TASK PROMPT
Copy out the lines again, beginning at the one containing "Task: Enable the 实时测试 checkbox" and continuing through the one containing "[x=924, y=276]".

GIVEN DATA

------------------------------------------------------------------------

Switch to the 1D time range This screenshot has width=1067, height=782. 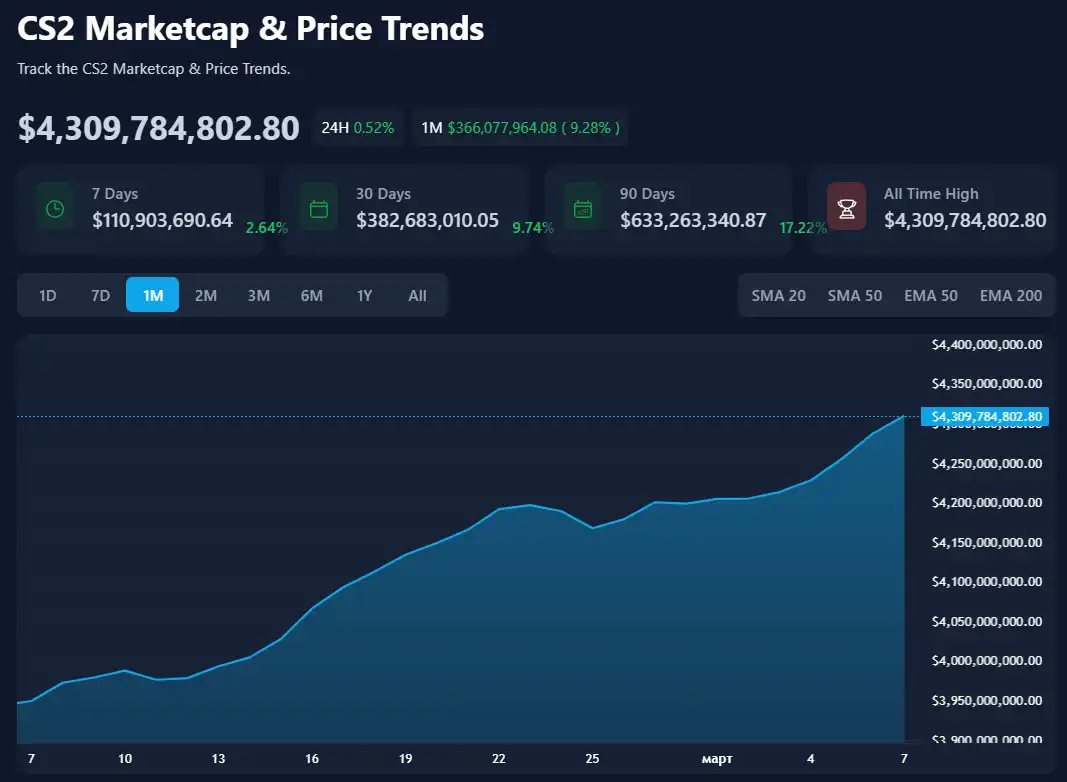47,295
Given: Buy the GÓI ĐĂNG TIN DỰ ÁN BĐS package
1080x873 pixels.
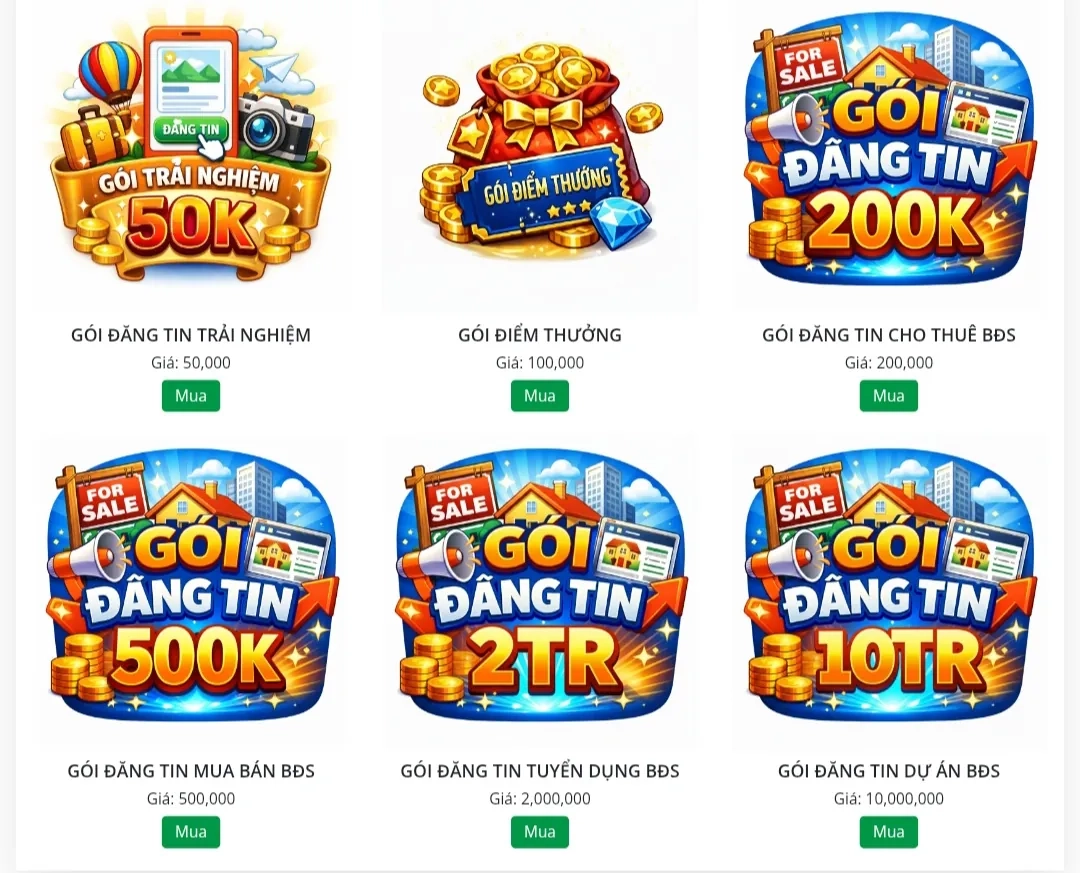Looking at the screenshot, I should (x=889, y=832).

------------------------------------------------------------------------

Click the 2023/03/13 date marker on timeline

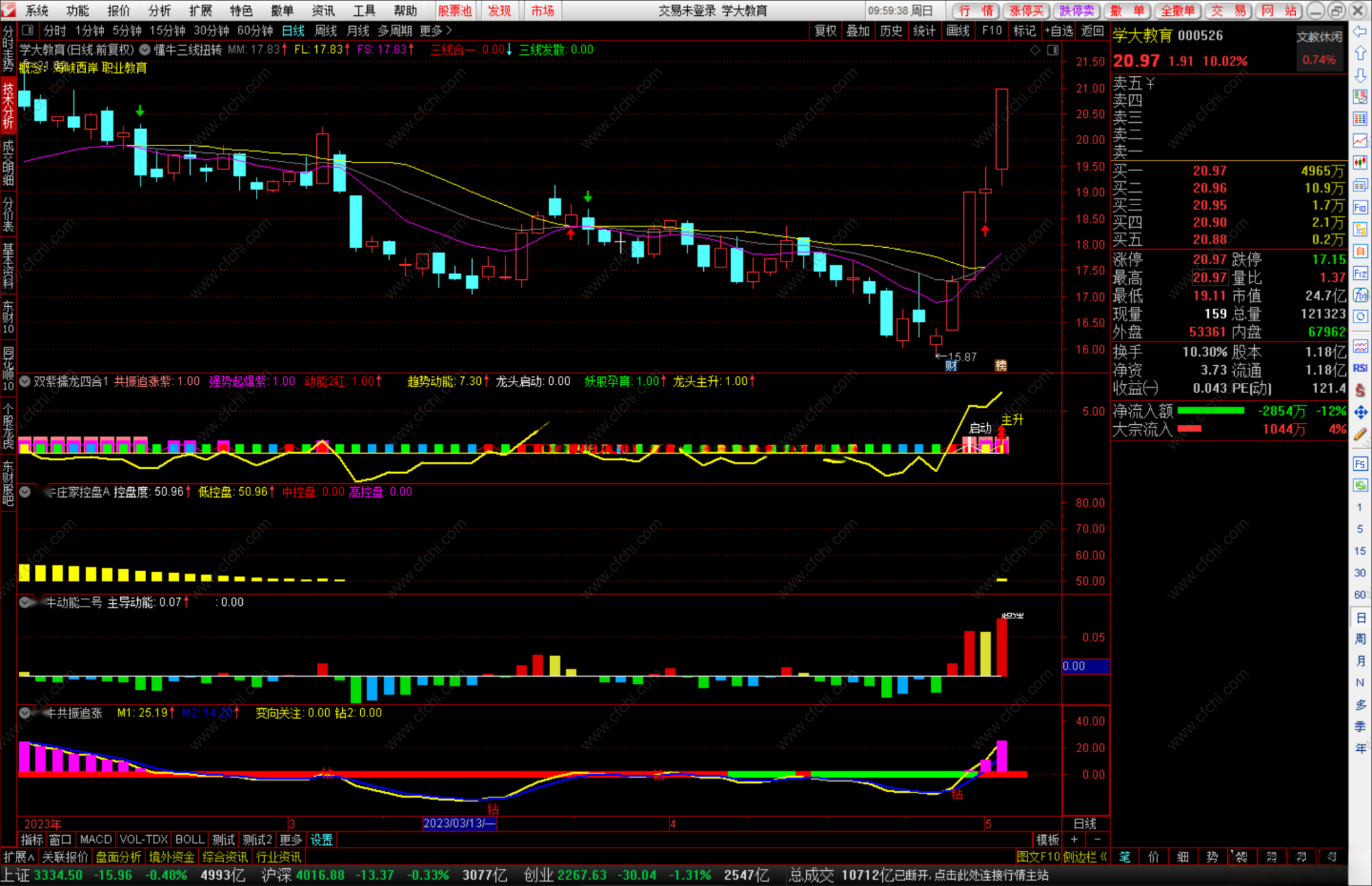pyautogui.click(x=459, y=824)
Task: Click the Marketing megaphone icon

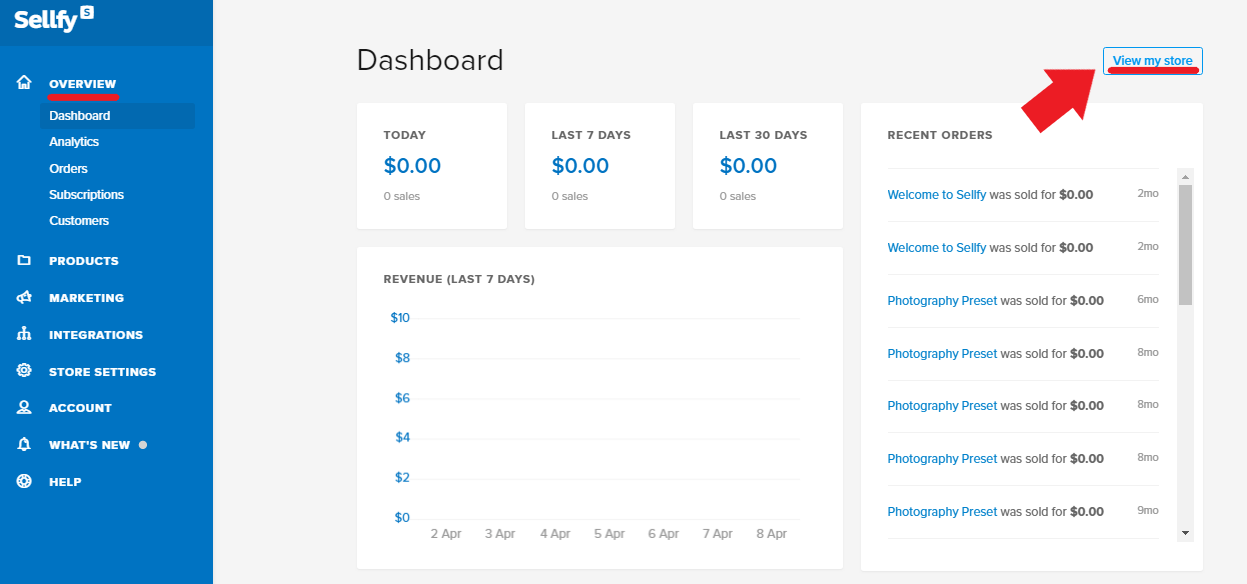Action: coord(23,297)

------------------------------------------------------------------------

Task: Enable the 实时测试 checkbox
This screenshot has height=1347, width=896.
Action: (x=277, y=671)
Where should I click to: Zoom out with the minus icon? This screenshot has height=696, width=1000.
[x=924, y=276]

------------------------------------------------------------------------

ANSWER TO THE PROBLEM
Task: Enable the 实时测试 checkbox
This screenshot has height=1347, width=896.
Action: (x=277, y=671)
Where should I click to: Zoom out with the minus icon? This screenshot has height=696, width=1000.
[x=924, y=276]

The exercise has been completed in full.